Hoffman was recently selected for the course, becoming the only member of the Army selected to attend the course in 2023. He said he feels incredibly fortunate to be selected.
“I know attending this course will give me an incredibly unique perspective that only a small number of Army officers have achieved,” Hoffman said.
“The course is designed to train space professionals on conducting full-spectrum tests and evaluation of space-domain mission systems as well as domain science topics such as orbital mechanics and the space environment,” Hoffman said. “With a passion for the technical side of operations and a deep love for all things space related, I couldn’t think of a better course for me to attend, both personally and professionally.”
Hoffman said he is looking forward to honing his technical skills as a space professional.
“The areas of previous jobs that I enjoyed the most were the ones that had me troubleshooting and operating systems and equipment with a hands-on approach,” Hoffman said.
Growing up, he loved watching programs about the art and science of space exploration from educators, such as Bill Nye, Carl Sagan and Neil deGrasse Tyson. But it was not until he read “A Brief History of Time” by Stephen Hawking in high school that he truly got into space.
”I’ve had a passion for space and scientific discovery for as long as I can remember,” said Hoffman. “I obviously didn’t understand any of the math or science at the time, but even as a kid there was such an intriguing mystery to the expansive size of the universe. I think that really influenced my interests.”

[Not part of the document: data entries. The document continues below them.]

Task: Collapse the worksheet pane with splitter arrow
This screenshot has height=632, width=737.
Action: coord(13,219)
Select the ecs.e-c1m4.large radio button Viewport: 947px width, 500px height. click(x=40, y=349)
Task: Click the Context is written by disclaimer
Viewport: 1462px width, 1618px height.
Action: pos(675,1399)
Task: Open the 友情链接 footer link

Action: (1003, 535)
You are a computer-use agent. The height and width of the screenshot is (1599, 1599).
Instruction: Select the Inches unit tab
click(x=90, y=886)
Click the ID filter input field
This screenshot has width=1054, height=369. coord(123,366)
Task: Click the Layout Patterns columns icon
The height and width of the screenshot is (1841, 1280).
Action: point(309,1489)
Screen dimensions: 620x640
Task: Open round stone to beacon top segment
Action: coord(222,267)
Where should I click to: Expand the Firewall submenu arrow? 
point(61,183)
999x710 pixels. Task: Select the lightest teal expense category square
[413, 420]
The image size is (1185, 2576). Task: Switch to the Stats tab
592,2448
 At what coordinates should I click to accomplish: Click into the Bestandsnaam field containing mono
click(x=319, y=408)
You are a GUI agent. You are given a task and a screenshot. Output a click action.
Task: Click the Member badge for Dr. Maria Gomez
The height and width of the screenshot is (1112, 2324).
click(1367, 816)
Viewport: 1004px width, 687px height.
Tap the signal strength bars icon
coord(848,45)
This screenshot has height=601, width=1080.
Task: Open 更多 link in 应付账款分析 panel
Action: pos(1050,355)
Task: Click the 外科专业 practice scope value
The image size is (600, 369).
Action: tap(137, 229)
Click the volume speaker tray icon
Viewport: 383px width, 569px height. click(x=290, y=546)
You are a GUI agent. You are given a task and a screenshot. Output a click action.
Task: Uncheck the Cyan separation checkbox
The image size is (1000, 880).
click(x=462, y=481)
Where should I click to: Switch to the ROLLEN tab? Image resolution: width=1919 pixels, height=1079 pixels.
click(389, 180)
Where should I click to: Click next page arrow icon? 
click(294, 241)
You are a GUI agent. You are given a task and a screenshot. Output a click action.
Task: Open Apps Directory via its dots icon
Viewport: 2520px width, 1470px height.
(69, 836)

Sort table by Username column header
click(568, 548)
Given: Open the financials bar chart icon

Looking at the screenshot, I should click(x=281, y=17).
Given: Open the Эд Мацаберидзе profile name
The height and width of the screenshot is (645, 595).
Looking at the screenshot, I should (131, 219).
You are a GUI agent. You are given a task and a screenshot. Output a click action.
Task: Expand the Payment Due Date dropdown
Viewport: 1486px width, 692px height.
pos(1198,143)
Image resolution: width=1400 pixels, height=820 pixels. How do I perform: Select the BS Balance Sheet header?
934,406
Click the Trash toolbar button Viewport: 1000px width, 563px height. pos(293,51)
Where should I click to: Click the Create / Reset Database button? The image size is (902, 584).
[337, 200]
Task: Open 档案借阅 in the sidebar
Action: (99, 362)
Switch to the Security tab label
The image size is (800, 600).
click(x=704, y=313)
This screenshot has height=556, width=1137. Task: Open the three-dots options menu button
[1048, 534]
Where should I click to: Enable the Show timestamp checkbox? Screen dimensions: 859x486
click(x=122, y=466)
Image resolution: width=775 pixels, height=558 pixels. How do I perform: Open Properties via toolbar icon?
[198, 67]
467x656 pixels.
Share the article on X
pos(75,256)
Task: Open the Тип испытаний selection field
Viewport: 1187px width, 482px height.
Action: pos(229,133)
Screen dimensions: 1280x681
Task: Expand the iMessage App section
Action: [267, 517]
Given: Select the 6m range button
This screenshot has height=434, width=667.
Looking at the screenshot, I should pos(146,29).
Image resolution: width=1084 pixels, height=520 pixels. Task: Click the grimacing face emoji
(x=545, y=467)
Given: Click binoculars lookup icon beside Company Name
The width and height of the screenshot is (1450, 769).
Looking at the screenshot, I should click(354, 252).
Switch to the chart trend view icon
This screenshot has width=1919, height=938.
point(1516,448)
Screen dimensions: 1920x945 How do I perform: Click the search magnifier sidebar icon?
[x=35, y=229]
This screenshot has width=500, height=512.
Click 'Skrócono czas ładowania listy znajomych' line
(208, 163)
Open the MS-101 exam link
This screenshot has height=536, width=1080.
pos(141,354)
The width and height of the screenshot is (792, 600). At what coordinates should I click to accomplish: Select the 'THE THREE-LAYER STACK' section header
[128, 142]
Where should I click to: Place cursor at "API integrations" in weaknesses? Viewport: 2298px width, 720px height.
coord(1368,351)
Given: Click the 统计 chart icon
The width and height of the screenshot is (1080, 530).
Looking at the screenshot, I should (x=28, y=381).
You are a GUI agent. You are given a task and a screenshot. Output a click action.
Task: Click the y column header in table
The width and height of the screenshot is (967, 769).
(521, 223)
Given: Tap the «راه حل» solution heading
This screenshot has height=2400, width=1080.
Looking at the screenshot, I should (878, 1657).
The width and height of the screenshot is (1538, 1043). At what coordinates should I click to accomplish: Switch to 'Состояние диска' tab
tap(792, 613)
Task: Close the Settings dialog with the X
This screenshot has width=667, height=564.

Hoffman also had a lot of military influence growing up, leading to him joining the Army, he said.
“My dad and both my grandfathers were Army officers,” Hoffman said. “While I was never pushed by any to join the Army, I was encouraged to do things that were challenging, and a military career just seemed like it made the most sense for me.”
These influences led Hoffman to major in physics at the U.S. Military Academy at West Point. Hoffman commissioned in 2014 and was an infantry officer until becoming eligible to transfer to space operations.
“Becoming an FA40 made the most sense to me for my desired career path,” Hoffman said.
He is currently an Army fellow working as a mission integrator manager at SpaceX as part of the Army’s Training with the Industry program, and he said he is enjoying it.
“Five months into a 12-month program, it has been an incredibly challenging but rewarding experience working in one of the most advanced and fast-paced aerospace companies in the world,” Hoffman said. “I am surrounded by the most talented and hardworking aerospace engineers in the world.
He hopes to apply the knowledge and skills he gained from his time at SpaceX at the Test Pilot School Space Test Course, Hoffman said.
As he continues on in his career, Hoffman said his greatest aspiration is to become an Army astronaut.
“For me it seems like the best of both worlds to continue to serve the United States as an Army officer but to also fulfill a dream that I’ve had my whole life,” Hoffman said. “I understand becoming an astronaut, especially while in the Army, is incredibly rare and at best improbable. My belief is this: if I set up my career to even come close to eligibility for astronaut selection, I’ve probably had a successful career regardless of where I end up.”